Doppler ultrasound is usually about 80–100 % sensitive in detecting PSS. In patients with negative Doppler ultrasound results but a high index of suspicion for PSS, computed tomography and magnetic resonance venography are useful tools for diagnosis [2, 5]; however, these modalities could be technically difficult to use, especially in an already swollen arm.
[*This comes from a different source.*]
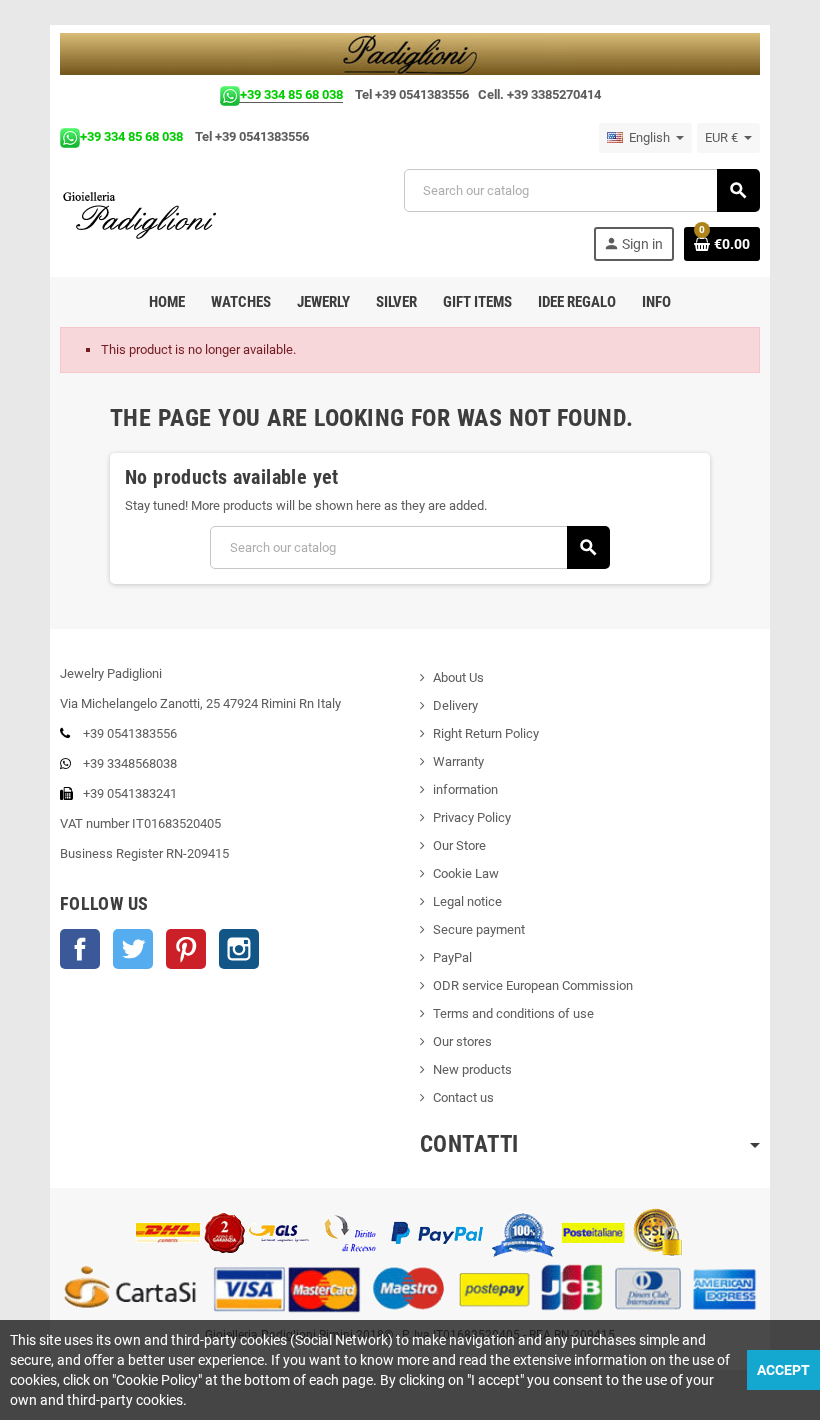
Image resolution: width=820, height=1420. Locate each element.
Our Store (459, 845)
Oral anticoagulation alone for at least 6 months has been the mainstay of treatment for UEDVT; however, this has been found to be insufficient in patients with PSS. Fifteen percent of such patients end up with pulmonary embolism, and 40–90 % develop chronic disability of the affected hand [5]. CDT has a higher success rate, especially if performed within 10 days of diagnosis. This explains why early and prompt diagnosis of this syndrome is very important [6]. Contraindications for CDT are active bleeding, neurosurgery within the preceding 2 months, hemorrhagic stroke, hypersensitivity to the thrombolytic agent, and any surgery within the preceding 10 days. Thrombolysis alone clears only the thrombus. Concomitant thoracic outlet decompression is undertaken to remove the underlying cause, reduce the risk of recurrent thrombosis, and prevent long-term morbidity. This is performed by a transaxillary first-rib resection [3].
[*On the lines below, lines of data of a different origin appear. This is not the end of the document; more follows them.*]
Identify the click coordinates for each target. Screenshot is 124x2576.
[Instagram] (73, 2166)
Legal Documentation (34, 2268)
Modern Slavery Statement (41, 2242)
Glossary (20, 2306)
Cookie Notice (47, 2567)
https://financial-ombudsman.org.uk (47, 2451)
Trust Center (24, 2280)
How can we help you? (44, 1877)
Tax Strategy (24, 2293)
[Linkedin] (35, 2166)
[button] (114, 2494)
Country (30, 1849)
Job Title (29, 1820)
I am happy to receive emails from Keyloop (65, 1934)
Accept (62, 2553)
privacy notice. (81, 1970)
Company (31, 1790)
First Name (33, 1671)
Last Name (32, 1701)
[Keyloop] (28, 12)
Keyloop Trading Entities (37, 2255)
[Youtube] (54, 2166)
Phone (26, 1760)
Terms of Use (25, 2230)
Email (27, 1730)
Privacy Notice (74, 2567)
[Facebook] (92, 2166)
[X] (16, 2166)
The two modalities of treatment were compared in 117 patients diagnosed with PSS [7]. In that study, Taylor and colleagues concluded that patients treated surgically had better outcomes than those treated with CDT alone. In another study, Urschel and coworkers [8] reported the largest series of patients with PSS, including a total of 626 patients treated according to their protocols, and confirmed that early thrombolysis and early surgery get better results with a lower recurrence rate and a lower rate of postthrombotic syndrome. Multimodal treatment that involves combination of all the treatment modalities also reportedly leads to better outcomes [6, 9].
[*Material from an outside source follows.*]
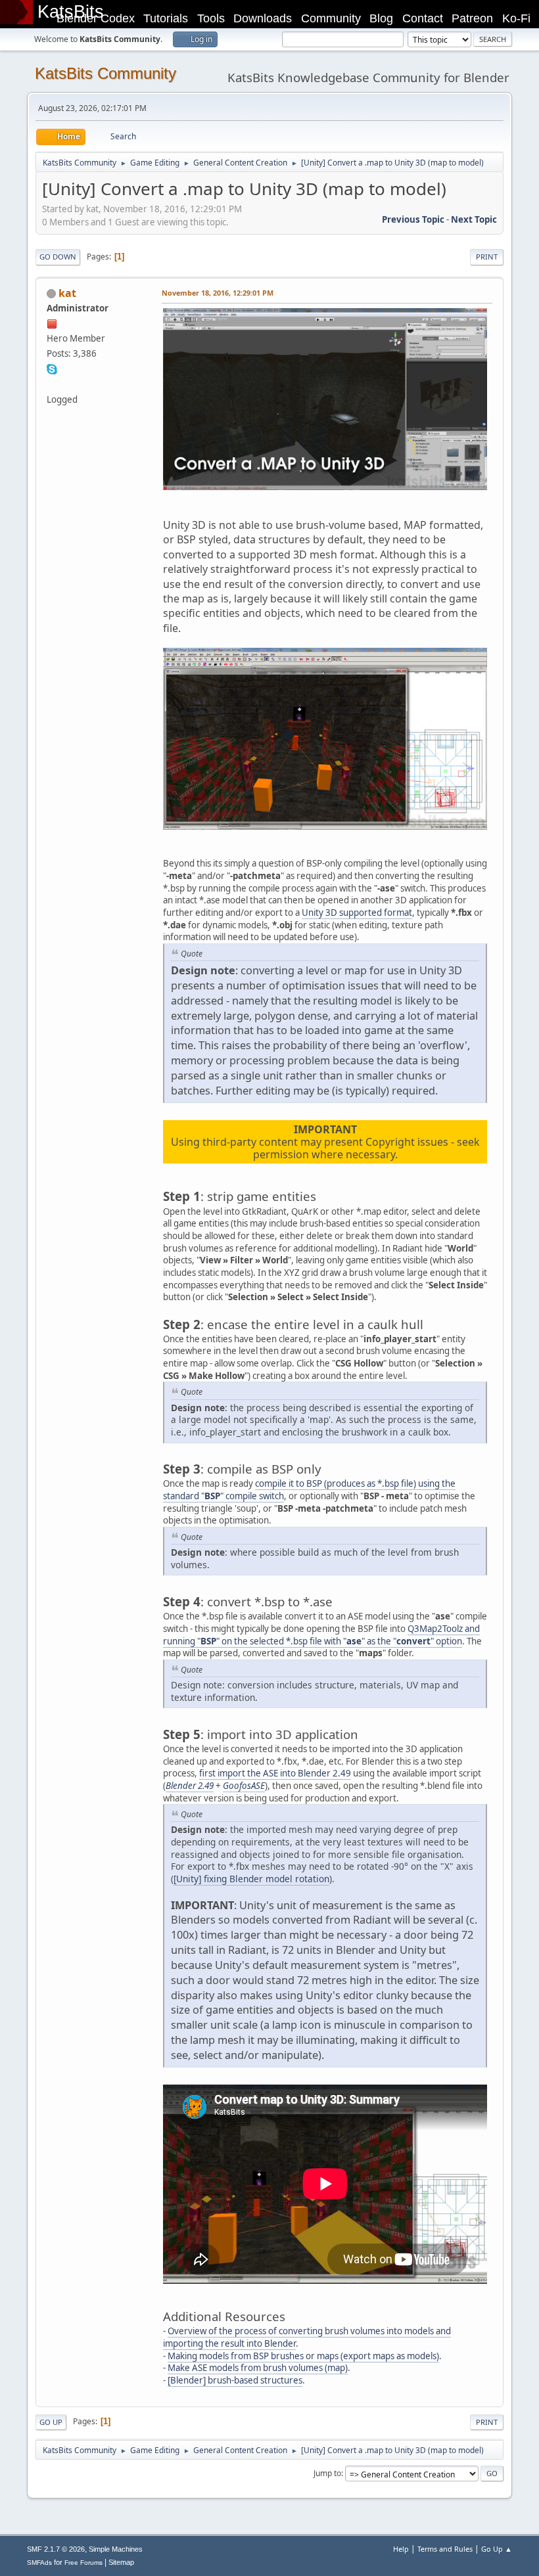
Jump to (327, 2473)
In a publication by the University of California, Los Angeles [10], angioplasty and stenting were suggested instead of surgery for the treatment of PSS. This option was deemed insufficient without rib resection. If rib resection is not performed, there is a tendency for stent fracture and further dissemination of clots to occur when patients resume their activities; however, only in cases where there is a persistent narrowing of the vein after rib resection is angioplasty alone deemed sufficient.

Conclusions

We found out that PSS remains largely a condition with which many clinicians are unfamiliar and that the tendency for many patients to leave the hospital undiagnosed is high. The following are the primary takeaway lessons of the present report:

  • Given that PSS is commoner in young people who are engaged in competitive sports, upper arm swelling in such patients should raise a suspicion of PSS. If the clinician is unsure, the opinion of the vascular surgical team should be sought, as they are more familiar with the disease.

  • Thompson and colleagues [11] suggested that all doctors working in general practice, emergency medicine, DVT clinics, sports medicine, and rheumatology should be aware of PSS to ensure that an early diagnosis is made so that prompt treatment can be initiated for a better overall outcome.

  • More reports on PSS at all levels are encouraged.

Consent

Written informed consent was obtained from the patient for publication of this case report and any accompanying images. A copy of the written consent is available for review by the Editor-in-Chief of this journal.